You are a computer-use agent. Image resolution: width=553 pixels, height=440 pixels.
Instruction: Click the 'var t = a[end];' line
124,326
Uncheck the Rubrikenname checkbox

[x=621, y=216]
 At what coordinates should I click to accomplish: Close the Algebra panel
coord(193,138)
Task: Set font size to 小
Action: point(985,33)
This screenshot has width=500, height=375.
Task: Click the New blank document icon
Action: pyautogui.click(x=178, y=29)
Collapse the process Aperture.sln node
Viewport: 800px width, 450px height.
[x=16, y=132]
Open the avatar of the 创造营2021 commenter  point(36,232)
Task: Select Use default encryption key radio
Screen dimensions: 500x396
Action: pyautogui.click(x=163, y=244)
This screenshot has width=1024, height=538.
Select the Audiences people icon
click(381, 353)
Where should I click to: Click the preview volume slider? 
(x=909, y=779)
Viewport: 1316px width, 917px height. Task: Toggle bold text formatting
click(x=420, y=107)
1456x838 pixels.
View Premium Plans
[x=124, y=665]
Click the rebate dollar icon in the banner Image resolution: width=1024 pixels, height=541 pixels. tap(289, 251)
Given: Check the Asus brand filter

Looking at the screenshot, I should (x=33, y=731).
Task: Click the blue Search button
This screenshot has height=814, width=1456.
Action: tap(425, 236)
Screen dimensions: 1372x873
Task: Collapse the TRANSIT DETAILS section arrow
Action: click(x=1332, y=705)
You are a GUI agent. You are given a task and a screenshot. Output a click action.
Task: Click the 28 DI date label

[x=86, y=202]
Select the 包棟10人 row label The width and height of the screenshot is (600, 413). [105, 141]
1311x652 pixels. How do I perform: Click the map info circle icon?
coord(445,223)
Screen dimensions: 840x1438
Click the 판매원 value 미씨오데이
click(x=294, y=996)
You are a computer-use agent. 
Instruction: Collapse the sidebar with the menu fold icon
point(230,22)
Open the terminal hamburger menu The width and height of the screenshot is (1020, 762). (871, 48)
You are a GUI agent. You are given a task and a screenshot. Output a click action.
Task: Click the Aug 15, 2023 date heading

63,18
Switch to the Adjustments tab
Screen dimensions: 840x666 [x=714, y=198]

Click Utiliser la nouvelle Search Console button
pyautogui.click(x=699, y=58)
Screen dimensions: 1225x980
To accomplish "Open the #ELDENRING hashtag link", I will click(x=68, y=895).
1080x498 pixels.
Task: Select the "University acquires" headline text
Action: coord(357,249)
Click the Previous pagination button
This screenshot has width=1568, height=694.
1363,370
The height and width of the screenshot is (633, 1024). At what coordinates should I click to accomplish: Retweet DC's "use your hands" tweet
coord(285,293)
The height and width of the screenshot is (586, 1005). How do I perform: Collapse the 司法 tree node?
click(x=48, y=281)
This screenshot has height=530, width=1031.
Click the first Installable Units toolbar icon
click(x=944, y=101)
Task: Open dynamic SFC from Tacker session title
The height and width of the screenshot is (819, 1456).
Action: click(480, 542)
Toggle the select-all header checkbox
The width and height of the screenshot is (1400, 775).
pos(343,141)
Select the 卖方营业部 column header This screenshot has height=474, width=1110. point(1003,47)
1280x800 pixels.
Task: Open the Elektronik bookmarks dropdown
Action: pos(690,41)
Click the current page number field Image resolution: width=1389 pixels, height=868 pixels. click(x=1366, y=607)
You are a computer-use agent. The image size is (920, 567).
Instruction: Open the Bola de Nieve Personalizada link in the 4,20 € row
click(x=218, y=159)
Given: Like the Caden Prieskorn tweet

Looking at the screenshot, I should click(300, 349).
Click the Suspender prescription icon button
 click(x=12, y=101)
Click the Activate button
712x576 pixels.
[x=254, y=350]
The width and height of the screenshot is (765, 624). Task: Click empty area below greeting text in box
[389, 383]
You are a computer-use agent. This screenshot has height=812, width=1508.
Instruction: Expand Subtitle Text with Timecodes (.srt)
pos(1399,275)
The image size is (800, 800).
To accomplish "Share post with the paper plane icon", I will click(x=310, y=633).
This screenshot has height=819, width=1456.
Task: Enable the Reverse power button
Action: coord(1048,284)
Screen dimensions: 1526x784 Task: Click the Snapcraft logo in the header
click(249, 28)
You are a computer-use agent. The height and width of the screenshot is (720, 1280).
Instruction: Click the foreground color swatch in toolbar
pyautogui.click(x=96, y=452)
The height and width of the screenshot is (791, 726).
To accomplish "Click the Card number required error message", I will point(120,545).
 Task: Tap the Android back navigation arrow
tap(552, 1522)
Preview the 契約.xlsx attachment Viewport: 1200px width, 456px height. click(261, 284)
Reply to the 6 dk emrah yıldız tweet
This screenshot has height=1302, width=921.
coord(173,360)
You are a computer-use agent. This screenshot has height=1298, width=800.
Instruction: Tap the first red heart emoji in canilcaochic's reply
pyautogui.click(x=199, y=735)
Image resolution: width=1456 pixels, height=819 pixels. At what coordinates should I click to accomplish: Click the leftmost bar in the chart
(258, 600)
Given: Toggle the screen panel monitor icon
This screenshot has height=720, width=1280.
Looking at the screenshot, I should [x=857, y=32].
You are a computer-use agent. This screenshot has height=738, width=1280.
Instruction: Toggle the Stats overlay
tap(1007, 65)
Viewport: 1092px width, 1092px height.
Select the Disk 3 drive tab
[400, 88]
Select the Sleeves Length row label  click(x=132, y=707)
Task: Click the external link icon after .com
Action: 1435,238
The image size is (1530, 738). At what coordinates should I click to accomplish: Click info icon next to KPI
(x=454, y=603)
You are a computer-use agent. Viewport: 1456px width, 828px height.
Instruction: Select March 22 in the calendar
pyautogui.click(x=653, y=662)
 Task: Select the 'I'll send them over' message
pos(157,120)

***

- TASK BRIEF -
Could you repeat the material word for word, starting with the line that contains "Given: Check the Asus brand filter" and going on through the line that contains "[x=86, y=202]"?

- TASK RESULT -
Given: Check the Asus brand filter

Looking at the screenshot, I should (x=33, y=731).
Task: Click the blue Search button
This screenshot has height=814, width=1456.
Action: tap(425, 236)
Screen dimensions: 1372x873
Task: Collapse the TRANSIT DETAILS section arrow
Action: click(x=1332, y=705)
You are a GUI agent. You are given a task and a screenshot. Output a click action.
Task: Click the 28 DI date label

[x=86, y=202]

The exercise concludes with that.